> **GIVEN REQUEST**
Count how many lines of the material below contain the string "height", matching case exactly. Reply with the number alone.

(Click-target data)
+++
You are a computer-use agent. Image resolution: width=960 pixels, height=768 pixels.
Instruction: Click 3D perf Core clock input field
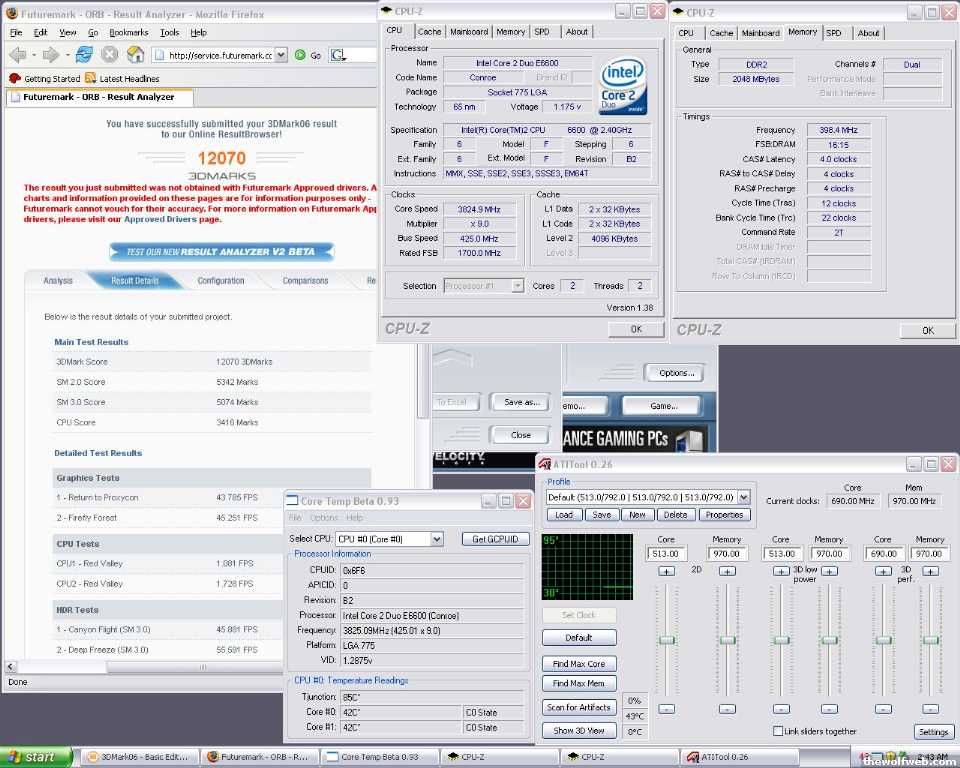pyautogui.click(x=883, y=553)
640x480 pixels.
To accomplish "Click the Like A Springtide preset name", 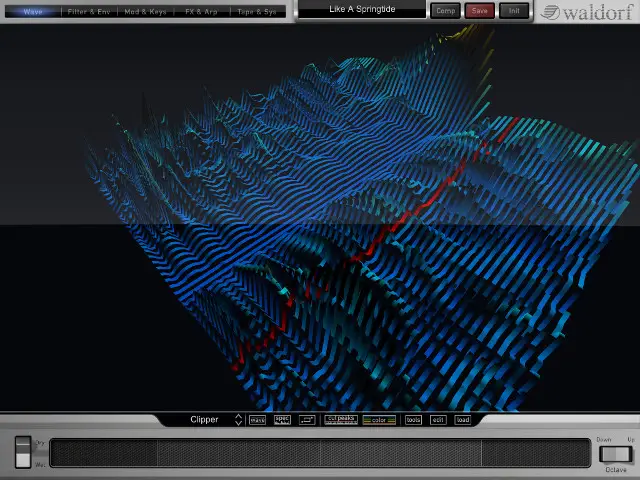I will 362,10.
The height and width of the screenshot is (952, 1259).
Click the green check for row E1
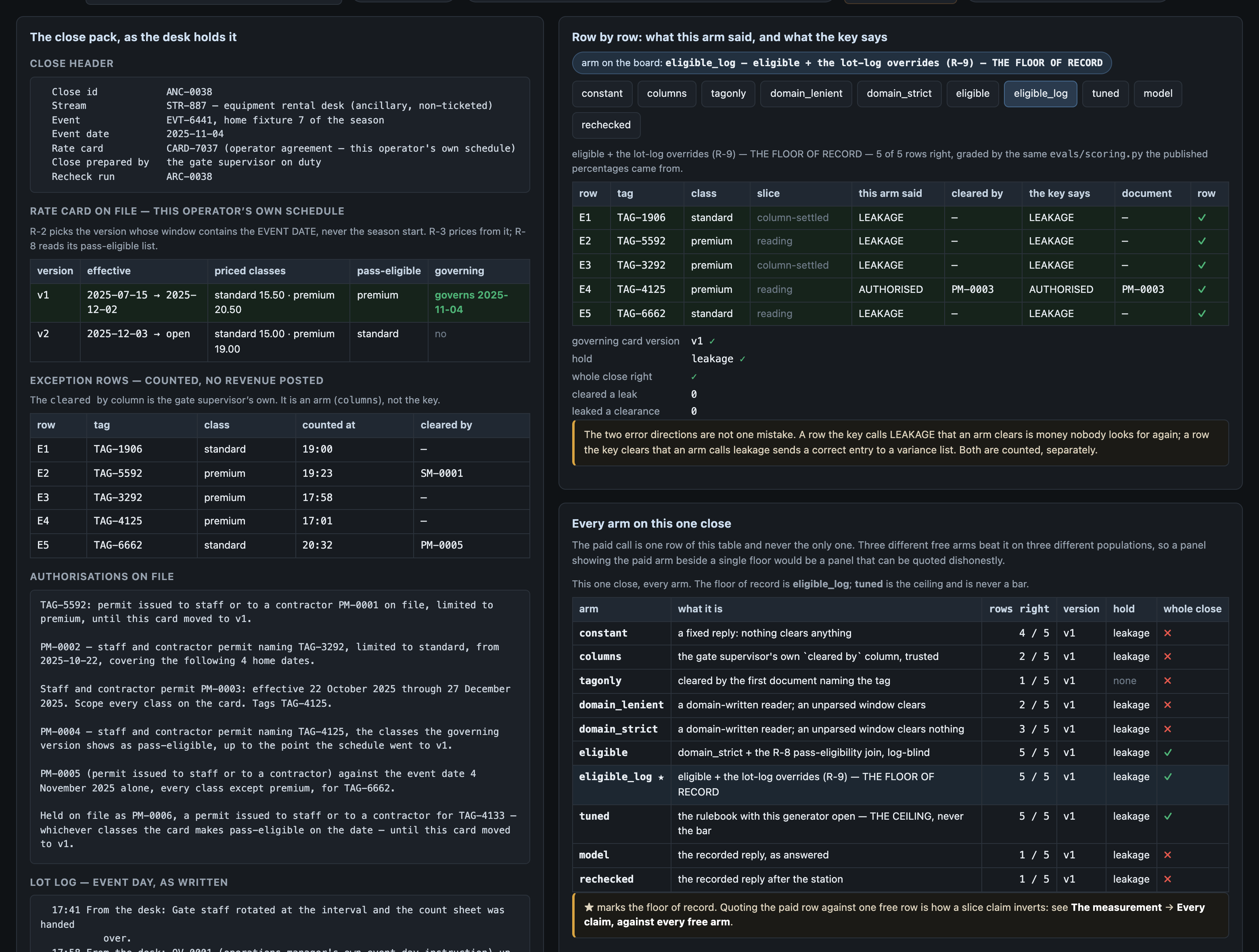1202,218
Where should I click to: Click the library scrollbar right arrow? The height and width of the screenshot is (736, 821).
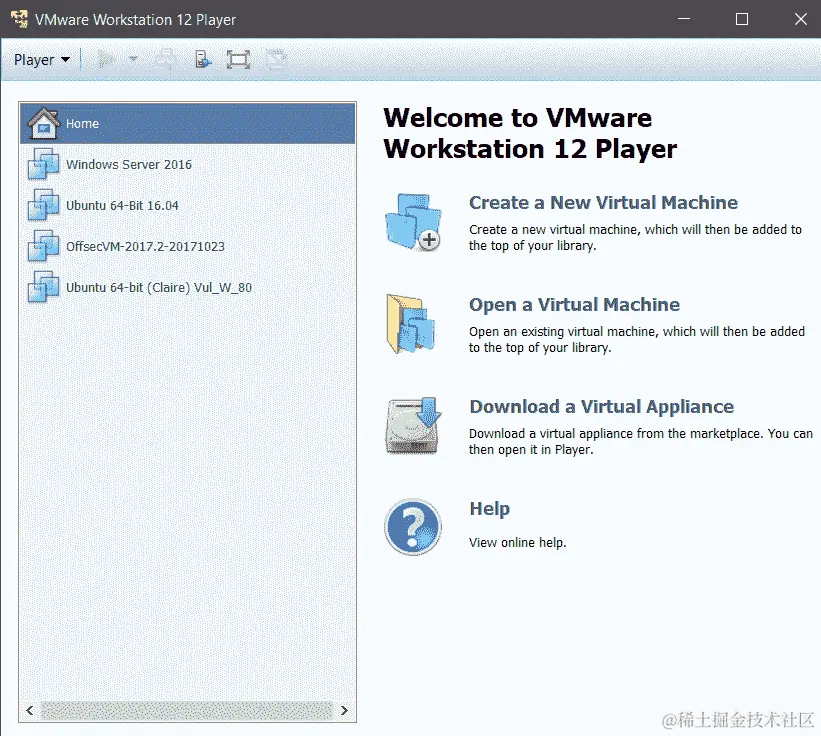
+++
> **OUTPUT BELOW**
3